Fui al despacho de un hombre del que nada sabía, salvo su nombre y su cargo. Me habló de su admiración por Don Quijote. Orgulloso me mostró sus tesoros, un cuadro enorme y lamentable, una pequeña escultura sobre su escritorio, un grabado en otra pared, y en una mesa lateral una escultura y sobre todo un ejemplar enorme del Quijote, una edición ordinaria de mediados del siglo pasado ilustrada con los grabados de Doré.
Ese hombre tenía una fijación por el hidalgo manchego, que era su fuente de inspiración, su ejemplo, su fortaleza. Había fundado una empresa y la había conservado y hecho crecer durante veinticinco años. Lo había logrado a fuerza de perseguir su sueño sin desfallecer jamás.
Yo no sabía que Don Quijote conociera y mucho menos que enseñara el camino del éxito empresarial, pero sospecho que es posible encontrar razones y fortaleza donde cada quien quiera buscarlas. Pero estoy seguro, después de hablar unos minutos con aquel hombre, de que no había leído la novela. Nada sabía de Clavileño, ni del bálsamo de Fierabrás, ni de Dorotea, ni de los duques, ni de la pastora Marcela, ni del caballero de los Espejos, ni de ningún otro personaje o lance; era evidente que no había leído ni una página.
Su imagen de Don Quijote era la de un personaje de musical, de cómic, de una pésima película, que nada o casi nada tiene que ver con el que creó Cervantes. Un mundo zafio enfermo de envidia le llamaba locura y sin razón a la grandeza de un caballero que luchaba sin cesar por alcanzar su ideal.
Muchas personas conservan en sus despachos y en sus casas enciclopedias, colecciones más o menos lujosas de clásicos, de premios nobel, de las grandes civilizaciones que nadie ha abierto y no leerán jamás. Al parecer piensan que basta tenerlos ahí, al alcance de la vista, como el más noble y prestigioso de los adornos, para que iluminen a su poseedor.
Los libros gozan de un gran prestigio, pero tienen el enorme inconveniente de que es necesario leerlos para gozar de ellos, para aprender, para estimular la imaginación y el pensamiento. Casi nadie se atrevería a negar su utilidad pública, sus enormes virtudes como medio para guardar y transmitir información, para ganar fama, prestigio, poder, pero según los indicadores de lectura son muy pocos los que los frecuentan.
Es por lo menos curioso que alguien se rija por ideas y creencias fijas atribuidas a un libro que ni siquiera ha hojeado; que alguien se sienta motivado y aun tenga fe en páginas que no ha conocido.

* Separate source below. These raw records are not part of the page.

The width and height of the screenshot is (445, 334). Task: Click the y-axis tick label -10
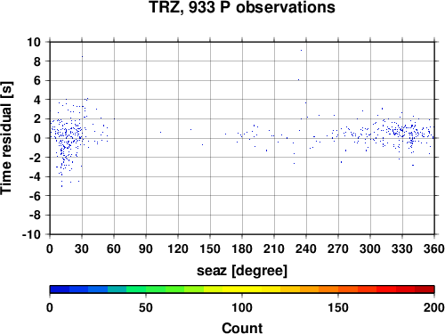(x=31, y=234)
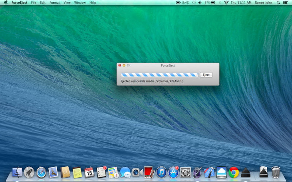This screenshot has width=292, height=182.
Task: Open the ForceEject application menu
Action: 19,3
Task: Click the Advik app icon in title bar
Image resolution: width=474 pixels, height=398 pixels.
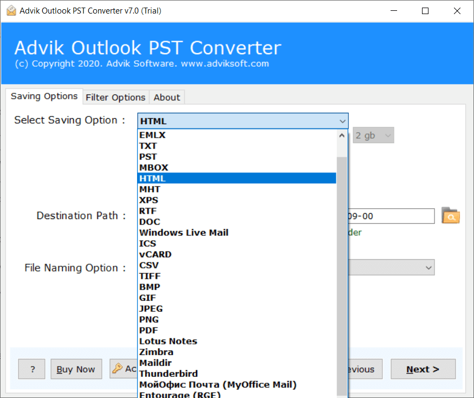Action: (9, 11)
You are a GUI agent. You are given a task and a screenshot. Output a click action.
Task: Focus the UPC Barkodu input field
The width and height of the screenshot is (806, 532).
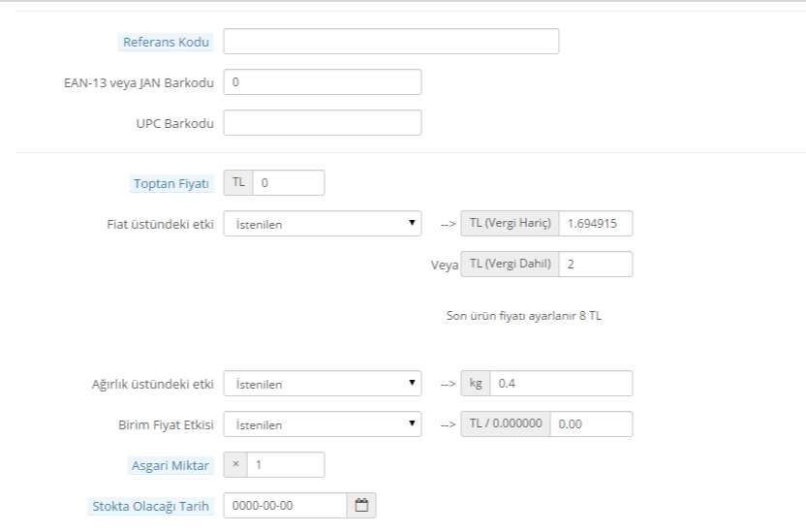[x=323, y=122]
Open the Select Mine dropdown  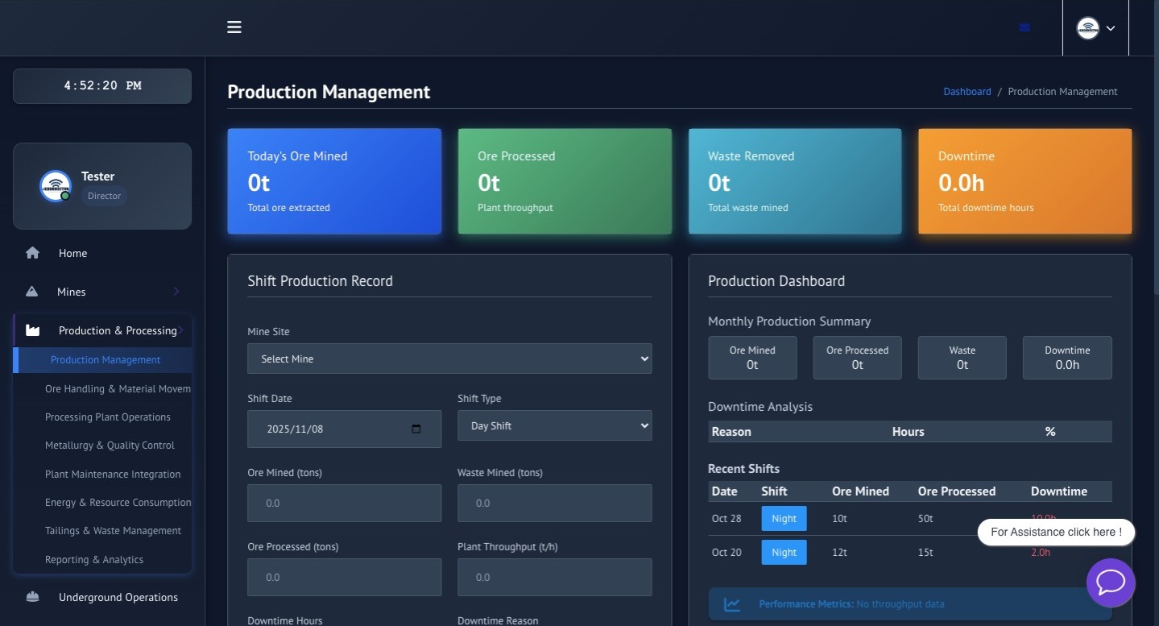coord(449,358)
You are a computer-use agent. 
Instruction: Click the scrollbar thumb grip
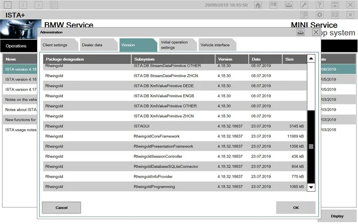point(311,146)
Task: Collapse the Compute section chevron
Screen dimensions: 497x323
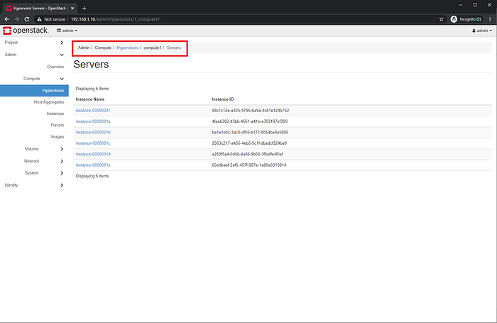Action: [x=62, y=79]

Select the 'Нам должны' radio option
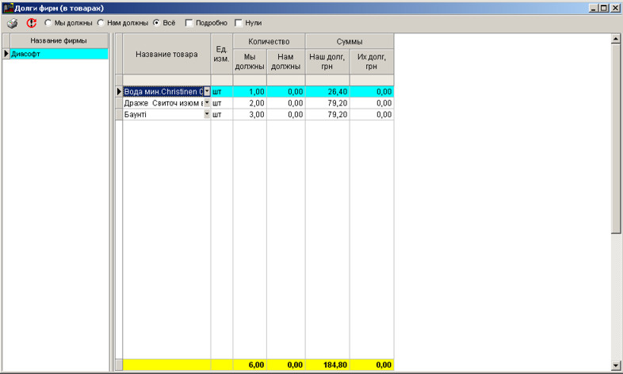point(101,23)
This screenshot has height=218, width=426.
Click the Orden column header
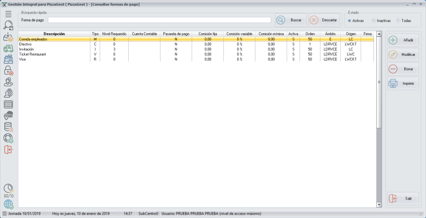coord(310,34)
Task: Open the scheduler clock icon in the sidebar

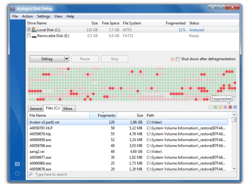Action: (17, 173)
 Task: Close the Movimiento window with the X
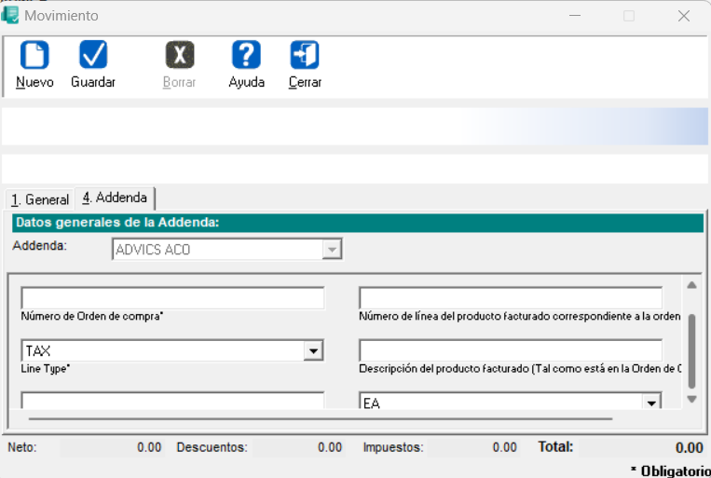pos(683,16)
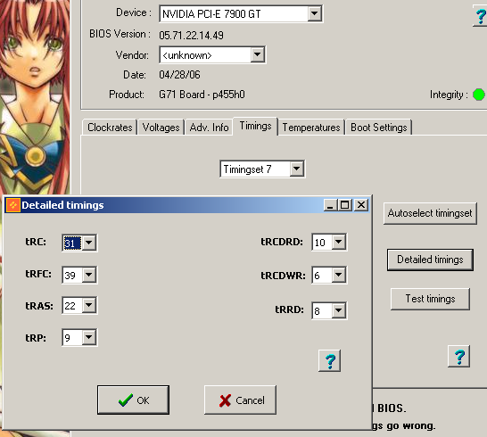The width and height of the screenshot is (487, 437).
Task: Click the help icon in Detailed timings dialog
Action: [329, 360]
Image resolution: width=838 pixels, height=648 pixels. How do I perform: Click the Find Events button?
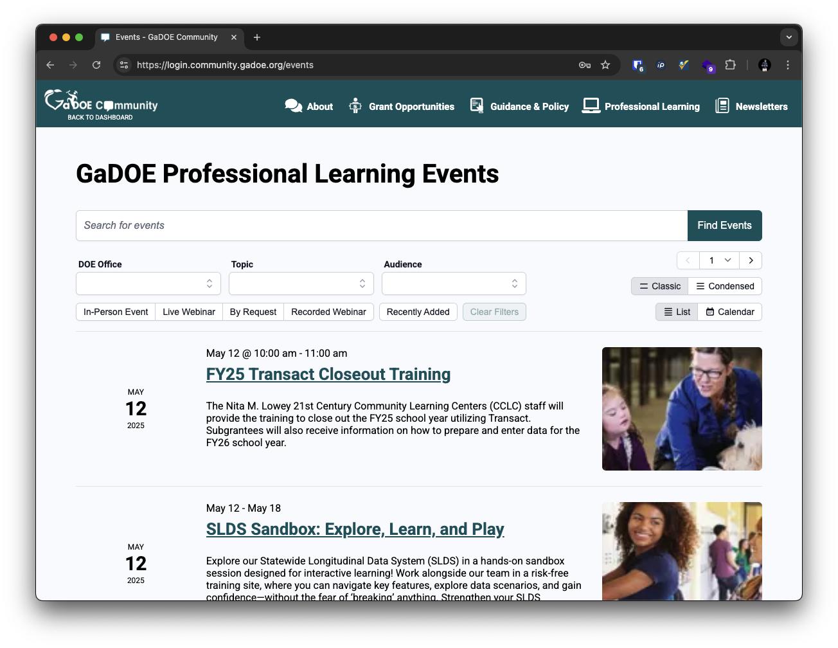pyautogui.click(x=724, y=226)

El hombre inspirado por el Quijote sin haberlo leído no es un caso aislado. Muchas personas que hacen gala de sus firmes convicciones religiosas tienen en sus casas ejemplares de la Biblia que nunca han leído y quizá no lo hagan nunca. Aun para ellos, la palabra impresa dice la verdad. Aunque permanezcan intactos, es absoluto el prestigio de los libros.